En Paraguay, el crecimiento imparable del parque automotor ha transformado por completo el panorama vial. Con una circulación masiva de vehículos y motocicletas, el riesgo de siniestros es una realidad diaria que afecta directamente la operatividad y estabilidad de quienes transitan por nuestras rutas.
En este escenario, el seguro ha dejado de ser un gasto opcional para convertirse en una herramienta estratégica de protección financiera. Un accidente no solo implica daños materiales; conlleva costos elevados en reparaciones, gastos médicos e indemnizaciones que, a menudo, superan la capacidad económica de cualquier transportista o empresa.
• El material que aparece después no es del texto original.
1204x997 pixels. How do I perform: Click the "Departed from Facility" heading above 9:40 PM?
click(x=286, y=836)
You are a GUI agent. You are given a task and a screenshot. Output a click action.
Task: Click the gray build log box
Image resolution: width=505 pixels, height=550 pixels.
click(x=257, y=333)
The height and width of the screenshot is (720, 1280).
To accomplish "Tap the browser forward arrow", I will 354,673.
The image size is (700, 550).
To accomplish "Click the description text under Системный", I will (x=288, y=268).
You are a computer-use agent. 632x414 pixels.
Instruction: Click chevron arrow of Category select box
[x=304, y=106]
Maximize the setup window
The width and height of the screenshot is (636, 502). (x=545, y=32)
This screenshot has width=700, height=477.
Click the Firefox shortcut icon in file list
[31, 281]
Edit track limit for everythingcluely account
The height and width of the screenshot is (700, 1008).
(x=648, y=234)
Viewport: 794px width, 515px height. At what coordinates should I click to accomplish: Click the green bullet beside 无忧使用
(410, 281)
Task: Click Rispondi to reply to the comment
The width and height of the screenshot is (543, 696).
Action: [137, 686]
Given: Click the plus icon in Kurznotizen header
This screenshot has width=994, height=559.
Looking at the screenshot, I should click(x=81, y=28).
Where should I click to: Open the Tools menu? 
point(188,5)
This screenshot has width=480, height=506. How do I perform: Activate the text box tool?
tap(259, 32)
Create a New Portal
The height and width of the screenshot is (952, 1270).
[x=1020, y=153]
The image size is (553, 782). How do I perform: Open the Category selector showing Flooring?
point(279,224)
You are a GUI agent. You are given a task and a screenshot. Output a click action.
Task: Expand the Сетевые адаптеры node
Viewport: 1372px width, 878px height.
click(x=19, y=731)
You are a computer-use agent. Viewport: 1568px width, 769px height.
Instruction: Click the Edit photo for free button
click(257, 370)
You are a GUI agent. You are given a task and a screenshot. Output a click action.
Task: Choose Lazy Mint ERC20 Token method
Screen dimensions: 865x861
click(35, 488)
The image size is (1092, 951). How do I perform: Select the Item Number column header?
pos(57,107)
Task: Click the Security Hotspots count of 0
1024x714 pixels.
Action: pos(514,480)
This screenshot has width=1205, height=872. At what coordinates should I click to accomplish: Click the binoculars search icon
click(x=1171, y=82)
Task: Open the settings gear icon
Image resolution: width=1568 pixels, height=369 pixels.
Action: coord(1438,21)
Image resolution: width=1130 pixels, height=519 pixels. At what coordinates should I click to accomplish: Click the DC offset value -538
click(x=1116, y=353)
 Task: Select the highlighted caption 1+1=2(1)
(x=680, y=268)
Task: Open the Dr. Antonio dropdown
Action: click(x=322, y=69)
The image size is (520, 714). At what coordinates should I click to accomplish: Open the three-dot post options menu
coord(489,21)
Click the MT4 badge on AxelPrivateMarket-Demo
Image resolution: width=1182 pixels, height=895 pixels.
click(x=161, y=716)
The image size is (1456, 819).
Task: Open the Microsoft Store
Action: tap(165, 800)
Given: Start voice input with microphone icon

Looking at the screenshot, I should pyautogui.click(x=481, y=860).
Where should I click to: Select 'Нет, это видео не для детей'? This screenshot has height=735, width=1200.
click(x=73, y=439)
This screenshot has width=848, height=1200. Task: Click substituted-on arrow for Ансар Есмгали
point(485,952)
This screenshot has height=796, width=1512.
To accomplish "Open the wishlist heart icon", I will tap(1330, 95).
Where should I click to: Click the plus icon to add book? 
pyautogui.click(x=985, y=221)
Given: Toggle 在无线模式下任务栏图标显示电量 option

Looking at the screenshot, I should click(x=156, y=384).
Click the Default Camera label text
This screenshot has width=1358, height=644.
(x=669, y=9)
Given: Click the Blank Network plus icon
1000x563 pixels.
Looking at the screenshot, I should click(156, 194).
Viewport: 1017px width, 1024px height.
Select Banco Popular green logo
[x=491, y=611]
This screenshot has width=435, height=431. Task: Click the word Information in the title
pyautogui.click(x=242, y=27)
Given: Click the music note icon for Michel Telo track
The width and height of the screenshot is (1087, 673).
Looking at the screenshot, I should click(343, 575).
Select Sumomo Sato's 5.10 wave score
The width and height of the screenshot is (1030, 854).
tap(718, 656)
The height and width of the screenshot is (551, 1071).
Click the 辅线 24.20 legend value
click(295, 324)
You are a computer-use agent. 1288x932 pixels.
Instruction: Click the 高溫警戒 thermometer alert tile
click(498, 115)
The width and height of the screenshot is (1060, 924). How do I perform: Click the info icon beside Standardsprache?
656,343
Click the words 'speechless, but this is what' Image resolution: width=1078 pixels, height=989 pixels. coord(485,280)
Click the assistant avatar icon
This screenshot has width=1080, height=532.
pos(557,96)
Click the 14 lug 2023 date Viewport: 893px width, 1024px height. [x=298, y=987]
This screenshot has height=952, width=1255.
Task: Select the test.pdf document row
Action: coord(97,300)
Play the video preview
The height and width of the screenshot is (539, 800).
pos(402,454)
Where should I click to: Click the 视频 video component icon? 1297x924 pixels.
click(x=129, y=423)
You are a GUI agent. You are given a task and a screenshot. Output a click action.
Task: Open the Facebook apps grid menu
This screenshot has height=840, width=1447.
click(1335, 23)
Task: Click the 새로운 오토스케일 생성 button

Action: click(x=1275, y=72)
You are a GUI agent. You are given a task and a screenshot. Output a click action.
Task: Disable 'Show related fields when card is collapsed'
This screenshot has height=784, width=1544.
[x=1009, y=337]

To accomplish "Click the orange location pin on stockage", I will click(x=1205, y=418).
Cifras que invitan a la reflexión:
Actualmente, Paraguay cuenta con más de 3 millones de vehículos registrados. Sin embargo, las estimaciones más recientes son alarmantes: se calcula que solo el 25% de la flota cuenta con cobertura, a falta de cifras oficiales actualizadas.
Más allá del respaldo individual, el seguro cumple una función social clave. Garantiza que, ante un siniestro, exista un respaldo económico para terceros afectados. En un país donde la cultura del seguro aún está en fase de desarrollo y no existe una obligatoriedad legal extendida, fomentar la conciencia aseguradora es vital para construir una sociedad más estable y tranquila.
Hoy, contar con una póliza ya no es un lujo. Ante la compleja realidad vial del país, el seguro es la única garantía para proteger el patrimonio y asegurar la continuidad de cualquier negocio sobre ruedas.